Intermittent fasting has gained a tremendous popularity in the lifting community as one of the fastest ways to get shredded. There are hundreds of photos showing successful journeys to status “RIPPED” achieved with help of daily meal skipping.

bruce-lee-power-muscle

Bruce Lee was shredded before intermittent fasting was even born.

While I don’t believe that intermittent fasting is magical, it does promote weight loss when applied with a caloric deficit. I have used this system on two occasions. The most recent one was in the beginning of this year.

I would eat a small meal in the morning and then fast until some crazy hours like 5-7 in the evening. Needless to say, I lost a lot of weight with this rather aggressive cutting approach.


The first thing that hit me right from the start was the hunger and low energy levels. The early days were brutal. I was often ready to collapse. In my case, however, this effect was slightly boosted because I have naturally low hemoglobin levels. It was not a very pleasant experience, but I attribute it mostly to my extreme fasting phase. If you stick to 6 hours, the negative side effects will be diminished significantly. After a while, I adapted, and my fasting phases were no longer as difficult.

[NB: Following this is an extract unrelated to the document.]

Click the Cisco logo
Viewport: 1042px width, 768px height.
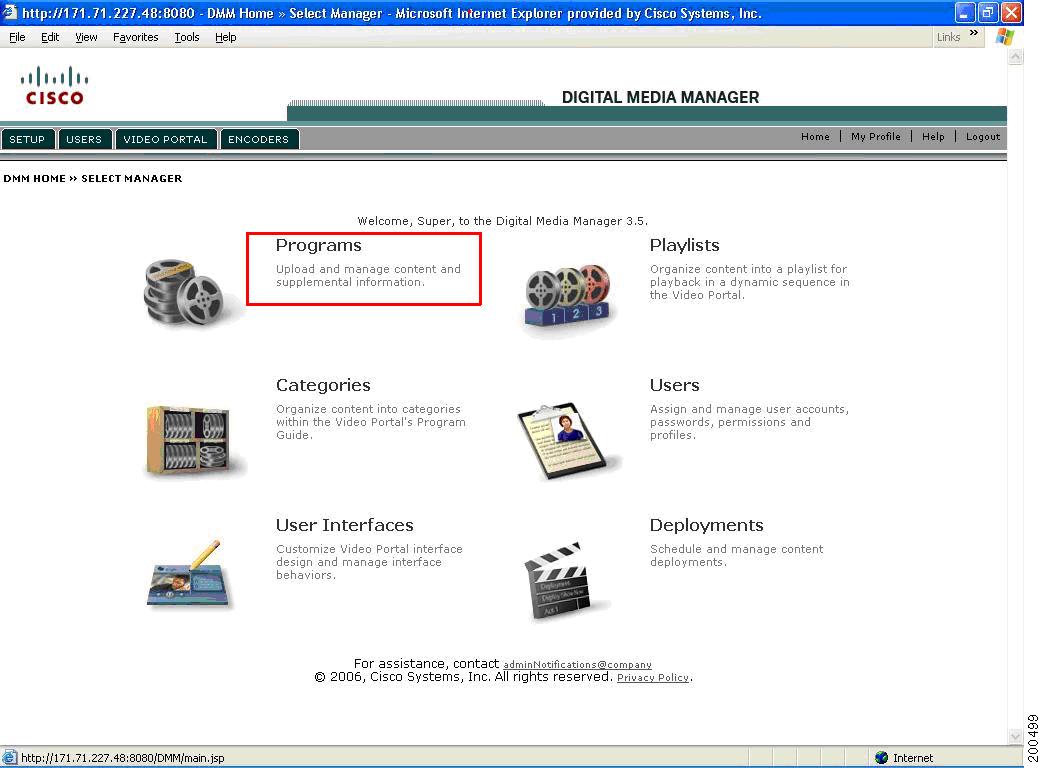click(54, 88)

However, the main reason why I lost weight were the incredibly low calories.

At the end, the golden rule of fat loss never changes – a caloric deficit is required.

If that rule is not respected, the system breaks.

There are plenty of fat people who don’t eat a lot during the day due to their schedules but compensate for it later with beer & junk food overload in the evening.

THE GOOD SIDES

They say that intermittent fasting raises crucial hormones, but to be fair, I doubt the increase has a meaningful effect at the end of the day.

The main benefits that I observed during my intermittent fasting cut were:

  • less thinking about eating and a better focus (after the adaptation phase)

  • every meal tastes better because you are very hungry.  If you are one of those people who have a thing for delayed gratification, this is your thing.

  • stable blood sugar levels

  • steady fat loss – around 2lbs in the beginning and a little less during the final weeks

  • you are no longer one of those cowards who think that their muscles will disappear after skipping a meal or a protein shake {hard earned muscle does not leave you that fast, honey}

THE BAD SIDES

  • hard to adapt in the beginning

  • low energy levels

  • may have an impact on your social life

Will intermittent fasting give me the shredded and muscular fitness model look?

You can get very lean, but intermittent fasting won’t make you a muscular beast. It does not have a superior catabolic effect in comparison to other eating patterns.

The main benefit of intermittent fasting is actually outside of the training room. Personally, it made me more productive. Instead of walking around like a lost duck, I followed a schedule.

However, I have to clarify that I work at a desk which makes my energy needs smaller compared to those of a construction worker or a bike messenger.

Nevertheless, I do believe that even people with more physically intensive jobs can use this style of eating if the meals are scheduled in a way preventing energy crashes that might be detrimental to performance.

One comment

  1. Glen

    Worked fine for me. Overall I’d say it’s simply just another way to help reduce calories. Technically nothing magical. But I think the real magic comes into play when you realize it is an option and it does work, as opposed to thinking you need frequent meals which isn’t necessary in reality.